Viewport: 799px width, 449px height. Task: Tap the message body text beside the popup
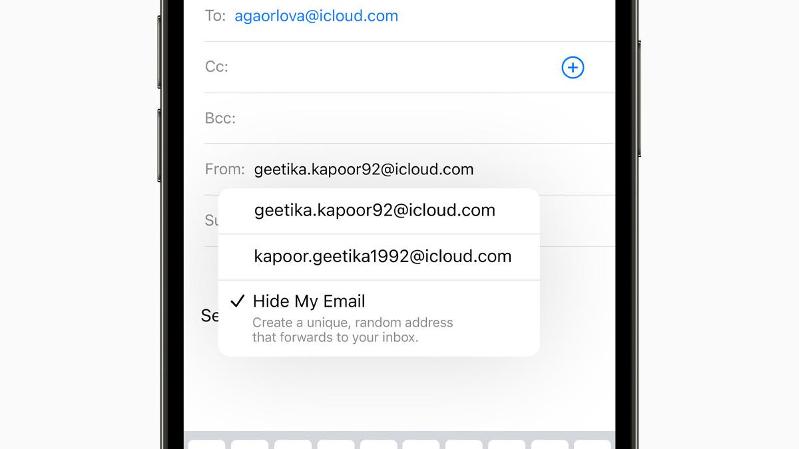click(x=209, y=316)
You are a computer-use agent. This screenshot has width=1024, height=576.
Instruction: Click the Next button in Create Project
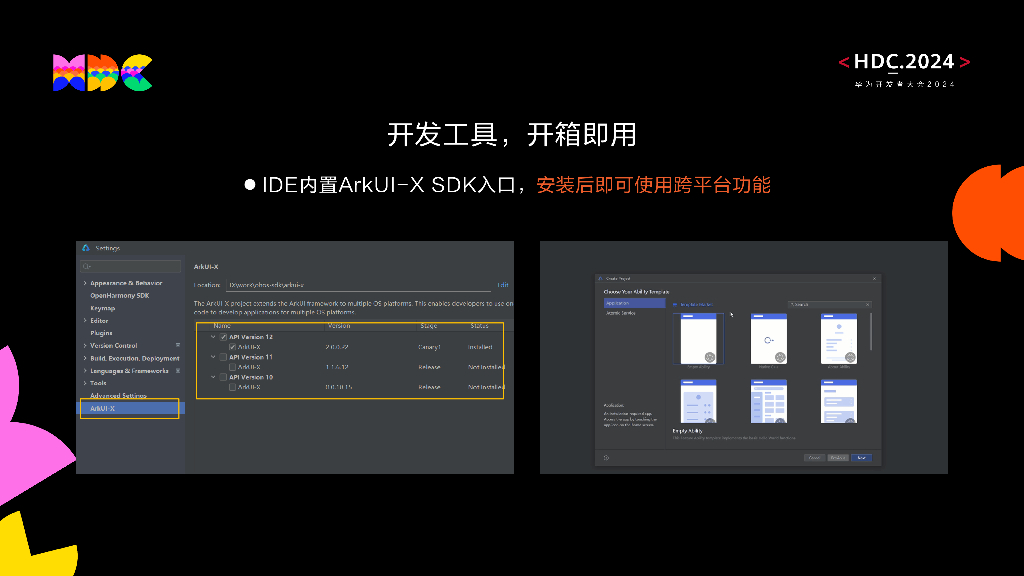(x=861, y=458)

# Directive:
Rescale the entries above by rewriting every line, requests included, with each coordinate in the answers multiplied by 1.3 and rounded to a whole number, halves going up. Leave the pictures out of your answer.

# Full answer:
Viewport: 799px width, 449px height. Task: Tap the message body text beside the popup
click(x=272, y=411)
You are a computer-use agent. This screenshot has width=1024, height=576.
Instruction: Click the Next button in Create Project
(x=1119, y=595)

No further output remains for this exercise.